石油ファンヒーターによる室内空気汚染のテストは換気扇などの設備がない一般的なプレハブ住宅の6畳洋室の部屋を使って行われました。
プレハブ住宅の外気温を5℃、湿度を50%にして、部屋の窓や扉をしめ切って石油ファンヒーターを使用し、設定温度の血が、最大暖房出力の違い(暖房の目安として木造9畳までの)による室内空気の汚染の程度とその時間による推移を調べています。
また途中で換気した場合の改善効果についても調べました。
◆使用した石油ファンヒーターの銘柄
◆設定温度を20℃にして使用した場合
運転を開始すると二酸化窒素の室内濃度は急激に上昇し、健康保護のための目安となる濃度(短時間の場合は0.1~0.2ppm)を10分程度で超えて上昇し続け、30分後には0.5~0.8ppm前後にまで達した。
3銘柄とも運転開始(点火後)から急激に濃度が上昇し、0.1~0.2ppmを10分前後で超えた。その後も上昇し続け、30分後には0.5~0.8ppm前後にまで達し、30分後あたりからは上昇が緩やかになった。
室内にいて頭痛や咳、目がチカチカするといったいわゆるシックハウス症候群問題をきっかけに、厚生労働省は揮発性有機化合物(VOC)の個別成分の室内濃度指針値やトータルとしての総揮発性有機化合物(TVOC)の暫定目標値を定めている。

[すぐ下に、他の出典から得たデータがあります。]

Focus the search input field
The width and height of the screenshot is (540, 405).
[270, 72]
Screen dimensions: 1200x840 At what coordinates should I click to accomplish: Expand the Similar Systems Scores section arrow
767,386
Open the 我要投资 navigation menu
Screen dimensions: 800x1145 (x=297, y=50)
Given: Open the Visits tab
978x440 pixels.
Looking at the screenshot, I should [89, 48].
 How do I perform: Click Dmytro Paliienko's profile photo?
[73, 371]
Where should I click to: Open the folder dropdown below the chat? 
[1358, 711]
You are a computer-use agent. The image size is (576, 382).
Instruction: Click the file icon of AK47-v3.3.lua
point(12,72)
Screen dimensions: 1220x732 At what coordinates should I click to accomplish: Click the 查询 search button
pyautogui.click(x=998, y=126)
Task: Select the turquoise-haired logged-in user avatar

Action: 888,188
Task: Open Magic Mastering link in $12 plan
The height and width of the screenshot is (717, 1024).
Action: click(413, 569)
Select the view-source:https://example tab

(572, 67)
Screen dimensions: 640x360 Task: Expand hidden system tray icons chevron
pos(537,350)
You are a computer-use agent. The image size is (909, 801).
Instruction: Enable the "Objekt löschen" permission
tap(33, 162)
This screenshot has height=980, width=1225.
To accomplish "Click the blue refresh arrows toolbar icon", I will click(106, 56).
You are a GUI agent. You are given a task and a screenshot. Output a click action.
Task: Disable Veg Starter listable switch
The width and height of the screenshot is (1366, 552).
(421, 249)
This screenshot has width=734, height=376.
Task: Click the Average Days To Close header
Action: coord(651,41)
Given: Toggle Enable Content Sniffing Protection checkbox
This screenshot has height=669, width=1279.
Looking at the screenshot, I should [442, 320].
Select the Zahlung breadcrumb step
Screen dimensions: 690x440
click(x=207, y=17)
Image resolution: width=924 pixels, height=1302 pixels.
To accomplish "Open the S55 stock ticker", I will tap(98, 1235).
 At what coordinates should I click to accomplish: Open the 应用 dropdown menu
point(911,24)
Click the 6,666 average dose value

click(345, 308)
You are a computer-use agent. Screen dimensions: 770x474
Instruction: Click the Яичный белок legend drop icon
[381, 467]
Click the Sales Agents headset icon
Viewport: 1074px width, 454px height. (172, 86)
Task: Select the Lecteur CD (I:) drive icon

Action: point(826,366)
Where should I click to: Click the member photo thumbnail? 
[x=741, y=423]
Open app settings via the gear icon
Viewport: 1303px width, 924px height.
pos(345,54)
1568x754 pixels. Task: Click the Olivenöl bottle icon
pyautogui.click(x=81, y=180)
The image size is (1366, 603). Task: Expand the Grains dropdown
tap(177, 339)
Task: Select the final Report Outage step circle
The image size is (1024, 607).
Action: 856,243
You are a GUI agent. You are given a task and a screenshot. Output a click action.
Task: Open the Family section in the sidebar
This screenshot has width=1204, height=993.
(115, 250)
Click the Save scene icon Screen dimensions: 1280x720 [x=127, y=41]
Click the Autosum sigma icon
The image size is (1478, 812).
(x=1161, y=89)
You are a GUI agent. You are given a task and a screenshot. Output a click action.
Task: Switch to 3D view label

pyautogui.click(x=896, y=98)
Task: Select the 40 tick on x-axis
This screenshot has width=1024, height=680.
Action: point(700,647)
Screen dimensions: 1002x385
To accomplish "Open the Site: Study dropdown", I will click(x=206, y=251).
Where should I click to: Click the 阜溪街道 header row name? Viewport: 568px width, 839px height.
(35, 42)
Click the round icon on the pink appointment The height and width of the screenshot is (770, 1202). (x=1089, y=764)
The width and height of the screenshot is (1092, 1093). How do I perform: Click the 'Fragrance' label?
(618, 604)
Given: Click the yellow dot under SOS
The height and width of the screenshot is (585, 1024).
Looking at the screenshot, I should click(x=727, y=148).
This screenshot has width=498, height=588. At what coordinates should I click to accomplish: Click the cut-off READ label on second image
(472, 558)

テストの結果、VOCの室内濃度は、銘柄により差があり、指針値を超えることはなかったが、TVOC濃度は1~1.5時間の使用で暫定目標値(400μg/m3)を超えるものもあった。
どの銘柄でもTVOC濃度は使用時間の経過とともに上昇した。運転開始から30分では、全銘柄暫定目標値(400μg/m3)を超えなかったが、1時間から1時間30分では銘柄3が、2時間から2時間30分と停止後は銘柄1と銘柄3が暫定目標値を超えた。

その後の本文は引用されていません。